熊鈴日記

はじめたばかりの狩猟のことをメインに、山で生きるさまざまなこと

つくって食べて熊鍋集会の夜2(夜話編)

熊鍋をつつきながら出た話は、ほとんどが森のことと狩猟のことばかりだった。

その場にいた半数が林業に携わっており、現場や森林管理のこと、森林計画など幅広く精通しているメンバーだったからである。

 

林業に携わる女性から、熊が好んで実を食べに来ている、大きな松ぼっくりを着けるチョウセンゴヨウマツの話を聞いたりしたのが楽しかった。その木の周りを間伐する計画があり、ますます実を食べに来やすくなった熊が、来年太って小熊をもたらすことなどを夢想して楽しんだ。

頭数が増えてクマハギで樹が傷む被害がひどくなる前に、再来年に撃ってみんなで食べよう!などと、熊を育てて、そして恵みをもらうような話に収束していった。

森林管理、頭数調査からつながっていき、最後は「食べる」というところへ向かっていく、この仲間達の発想がたまらなく愛おしいと思える。

 

一般的に現代なら「駆除だ!危険だ!」という方向に向かうのだろう。でも、人と獣は駆除でつながってきたわけじゃない。食べたり、食べられたりしながら、人間も獣もここまで生きてきたのだと思う。人にとっては熊を食べたり、作物を食べられたりだったけれど、熊にとっては人や作物を食べたり、自分を食べられたりなんだから大変だろう。

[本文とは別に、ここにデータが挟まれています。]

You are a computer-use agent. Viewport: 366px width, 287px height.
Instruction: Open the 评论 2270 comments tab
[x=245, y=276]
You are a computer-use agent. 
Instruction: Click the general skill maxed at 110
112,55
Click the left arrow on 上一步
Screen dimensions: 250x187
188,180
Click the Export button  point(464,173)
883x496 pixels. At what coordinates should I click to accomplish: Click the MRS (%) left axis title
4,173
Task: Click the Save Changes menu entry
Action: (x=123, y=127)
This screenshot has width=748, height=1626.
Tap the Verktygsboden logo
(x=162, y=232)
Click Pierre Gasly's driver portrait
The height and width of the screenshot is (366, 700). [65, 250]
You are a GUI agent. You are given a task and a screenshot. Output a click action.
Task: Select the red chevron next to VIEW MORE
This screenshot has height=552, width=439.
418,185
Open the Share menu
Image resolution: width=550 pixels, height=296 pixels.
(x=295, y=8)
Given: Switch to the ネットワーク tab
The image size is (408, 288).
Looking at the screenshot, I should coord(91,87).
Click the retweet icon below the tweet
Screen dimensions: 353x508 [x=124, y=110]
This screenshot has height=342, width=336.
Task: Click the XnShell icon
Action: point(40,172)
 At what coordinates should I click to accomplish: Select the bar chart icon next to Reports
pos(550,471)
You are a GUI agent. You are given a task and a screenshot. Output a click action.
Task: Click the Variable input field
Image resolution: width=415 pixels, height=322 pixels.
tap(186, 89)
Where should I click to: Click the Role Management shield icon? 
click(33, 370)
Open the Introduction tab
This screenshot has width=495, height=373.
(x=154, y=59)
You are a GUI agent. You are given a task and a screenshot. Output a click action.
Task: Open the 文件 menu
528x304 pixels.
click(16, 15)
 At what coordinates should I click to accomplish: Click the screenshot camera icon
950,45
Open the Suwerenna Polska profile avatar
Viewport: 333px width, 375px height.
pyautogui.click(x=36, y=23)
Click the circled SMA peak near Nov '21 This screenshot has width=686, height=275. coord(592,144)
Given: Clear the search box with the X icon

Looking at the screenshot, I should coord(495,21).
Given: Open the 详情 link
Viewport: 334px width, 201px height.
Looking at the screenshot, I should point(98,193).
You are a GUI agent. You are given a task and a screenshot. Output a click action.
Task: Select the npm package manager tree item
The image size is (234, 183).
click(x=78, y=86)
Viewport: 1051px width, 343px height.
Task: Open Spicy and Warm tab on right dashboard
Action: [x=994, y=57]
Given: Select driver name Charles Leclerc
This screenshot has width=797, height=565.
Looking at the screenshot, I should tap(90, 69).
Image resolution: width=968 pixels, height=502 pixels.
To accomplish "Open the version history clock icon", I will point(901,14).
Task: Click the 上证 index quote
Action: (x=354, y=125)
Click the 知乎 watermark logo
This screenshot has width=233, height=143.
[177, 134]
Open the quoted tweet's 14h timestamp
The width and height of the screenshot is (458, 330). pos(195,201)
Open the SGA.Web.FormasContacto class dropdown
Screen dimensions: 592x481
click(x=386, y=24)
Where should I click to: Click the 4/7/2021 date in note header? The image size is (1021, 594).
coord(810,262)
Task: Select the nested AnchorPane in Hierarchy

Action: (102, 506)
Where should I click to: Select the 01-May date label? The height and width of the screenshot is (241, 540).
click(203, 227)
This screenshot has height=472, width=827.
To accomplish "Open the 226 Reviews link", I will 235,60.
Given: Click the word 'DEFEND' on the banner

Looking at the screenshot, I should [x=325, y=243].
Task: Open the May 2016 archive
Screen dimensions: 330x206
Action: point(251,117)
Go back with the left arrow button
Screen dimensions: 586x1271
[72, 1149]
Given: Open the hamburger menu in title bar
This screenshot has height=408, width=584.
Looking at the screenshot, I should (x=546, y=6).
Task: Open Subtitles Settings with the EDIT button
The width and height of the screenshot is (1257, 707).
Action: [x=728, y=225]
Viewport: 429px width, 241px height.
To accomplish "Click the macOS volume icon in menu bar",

お互いの領域を侵しあいながら、せめぎ合いながら、それでも人間の立場としては、獣に感謝して美味しくいただいてきた。それは古くからの里山の暮らしに、矛盾していない。

山を愛する視点がある人が林業に携わっていることはとてもありがたいことだ。

そして、山の恵みに感謝できる人と一緒に食べる山肉は、やっぱり一人の食事より百倍美味しかった。

 

せっかくの山肉だから、みんなと食べたい。美味しい物を食べて喜んでもらいたい。それで自分が嬉しいのだから、狩猟民宿をやりたいのだと思う。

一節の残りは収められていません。